Connecting Integration to Other Math Topics

• Integration is the inverse operation of differentiation, with the Fundamental Theorem of Calculus linking the two concepts
• Integrals are used in probability theory to calculate expected values and probabilities of continuous random variables
  • Example: The probability density function of a normal distribution is integrated to find probabilities
• Integration is essential in solving differential equations, which model various phenomena in physics, engineering, and economics
  • Example: The solution to a first-order linear differential equation $\frac{dy}{dx} + P(x)y = Q(x)$ involves integrating the integrating factor $e^{\int P(x) dx}$
• Fourier analysis uses integration to represent functions as sums of trigonometric functions (Fourier series) or integrals of complex exponentials (Fourier transforms)

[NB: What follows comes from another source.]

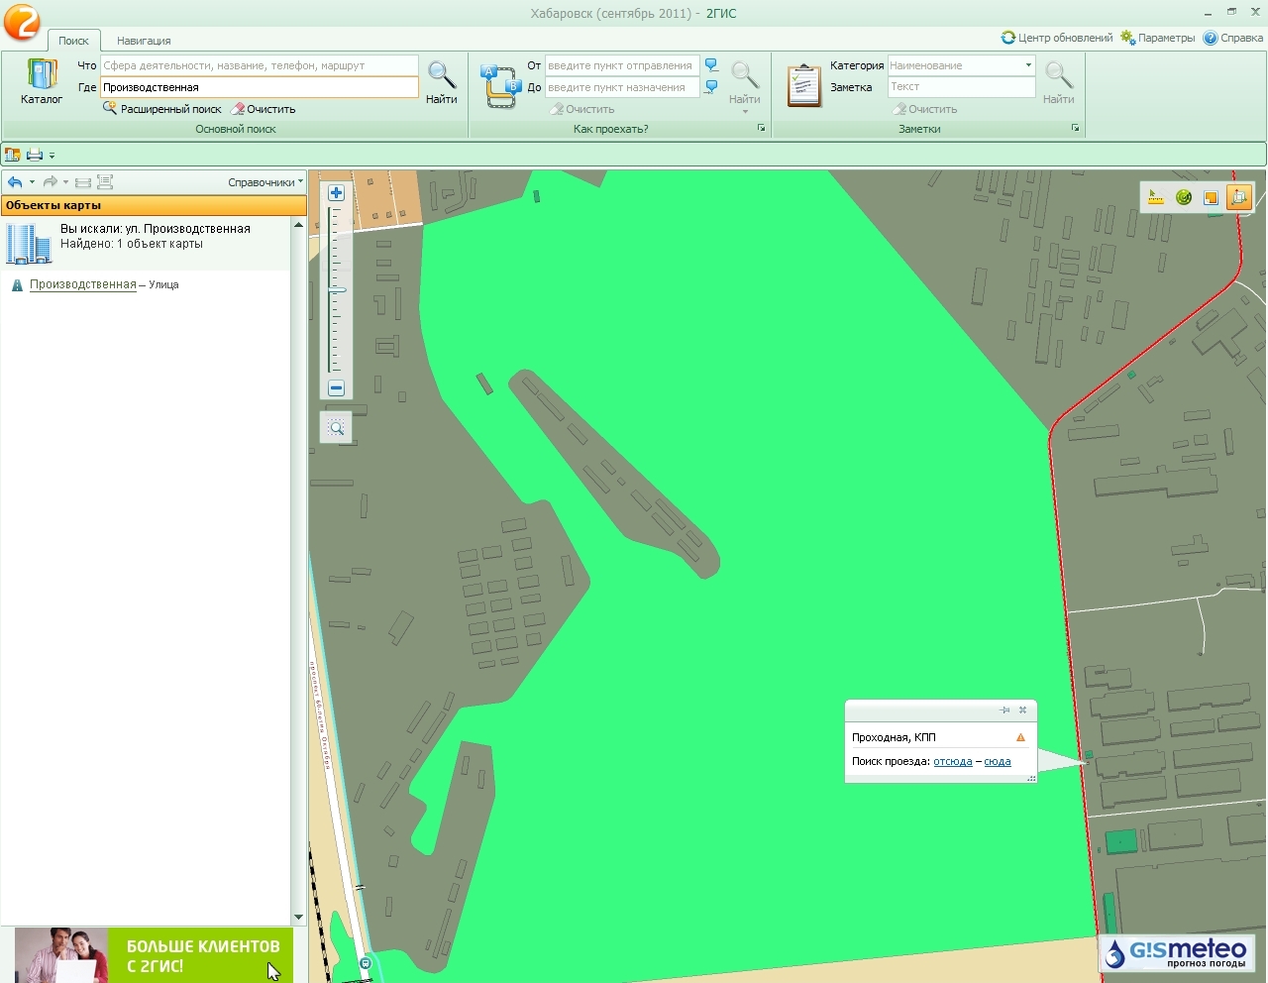Switch to the Навигация tab
This screenshot has height=983, width=1268.
click(x=144, y=41)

  • Example: The Fourier coefficients of a periodic function $f(x)$ are calculated using $a_n = \frac{1}{\pi} \int_{-\pi}^{\pi} f(x) \cos(nx) dx$ and $b_n = \frac{1}{\pi} \int_{-\pi}^{\pi} f(x) \sin(nx) dx$
• Vector calculus extends integration to multiple dimensions, with concepts like line integrals, surface integrals, and volume integrals
  • Example: The flux of a vector field $\mathbf{F}$ through a surface $S$ is calculated using the surface integral $\iint_S \mathbf{F} \cdot d\mathbf{S}$
• Integration is used in statistics to find moments, cumulative distribution functions, and marginal and conditional distributions of multivariate random variables
  • Example: The expected value of a continuous random variable $X$ with probability density function $f(x)$ is $E[X] = \int_{-\infty}^{\infty} x f(x) dx$